# [What you need to do]
Quote verbatim the part of the material that opens with the line containing "Given: Click grid label D at bottom right" and closes with the line containing "[x=267, y=105]".

# [Available data]
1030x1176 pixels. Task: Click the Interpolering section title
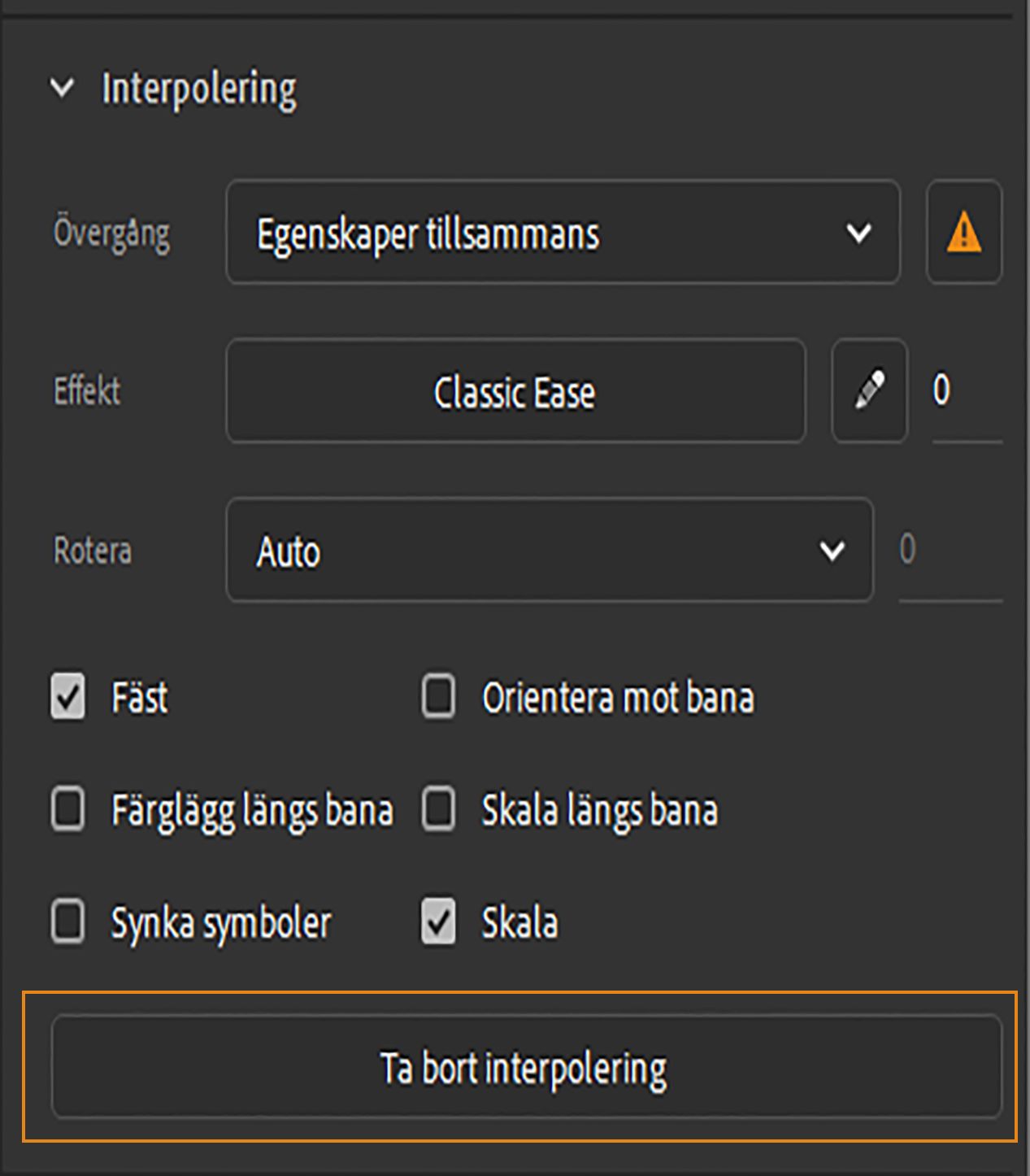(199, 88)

--

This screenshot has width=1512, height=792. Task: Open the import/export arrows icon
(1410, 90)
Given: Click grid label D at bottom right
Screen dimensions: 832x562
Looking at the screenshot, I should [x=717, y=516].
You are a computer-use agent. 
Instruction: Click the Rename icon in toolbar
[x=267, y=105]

* * *

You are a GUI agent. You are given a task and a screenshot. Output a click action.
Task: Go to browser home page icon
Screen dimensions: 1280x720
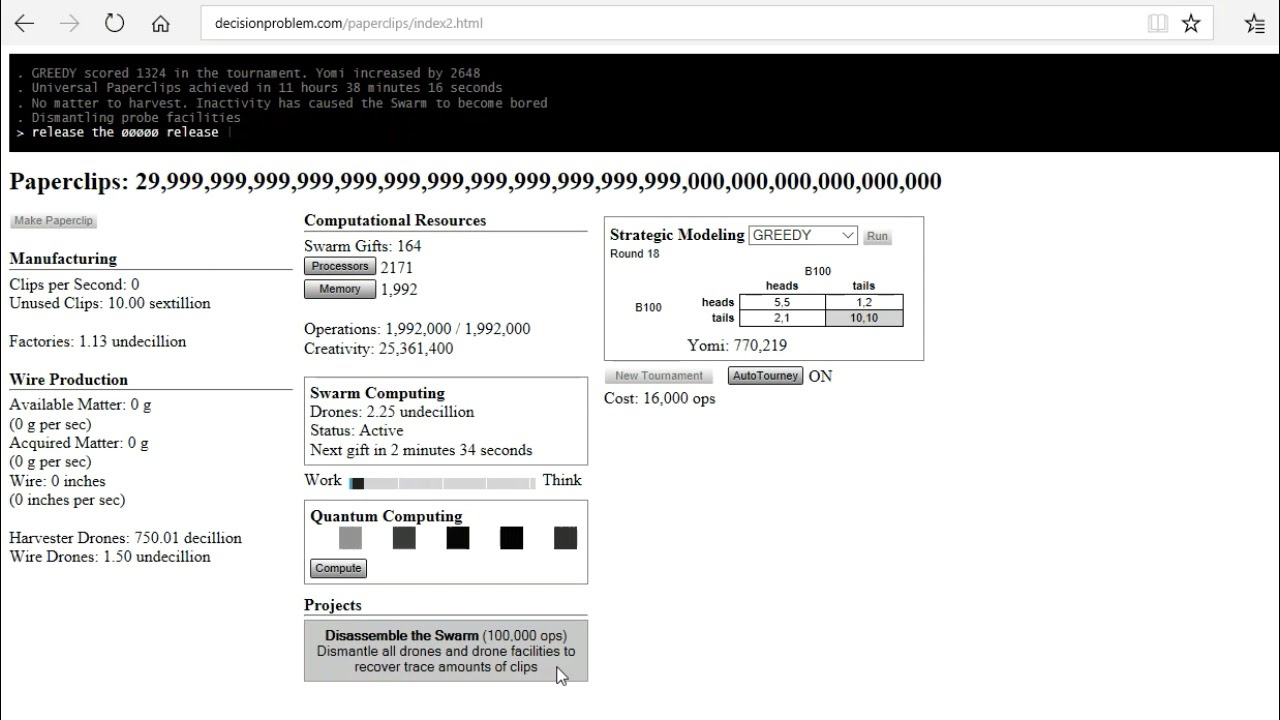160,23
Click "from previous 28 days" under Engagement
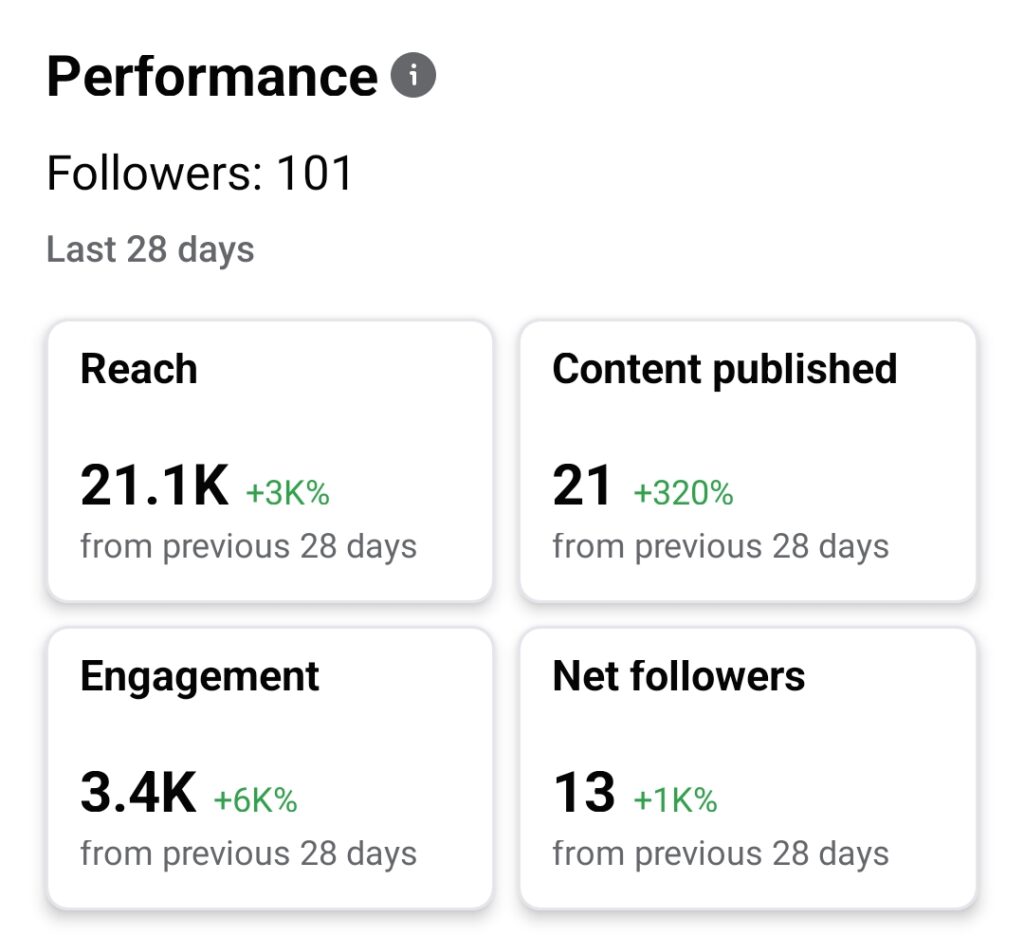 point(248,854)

# [Solved problem]
Given: Click grid label D at bottom right
Screen dimensions: 832x562
Looking at the screenshot, I should [x=717, y=516].
You are a computer-use agent. 
Instruction: Click the Rename icon in toolbar
[x=267, y=105]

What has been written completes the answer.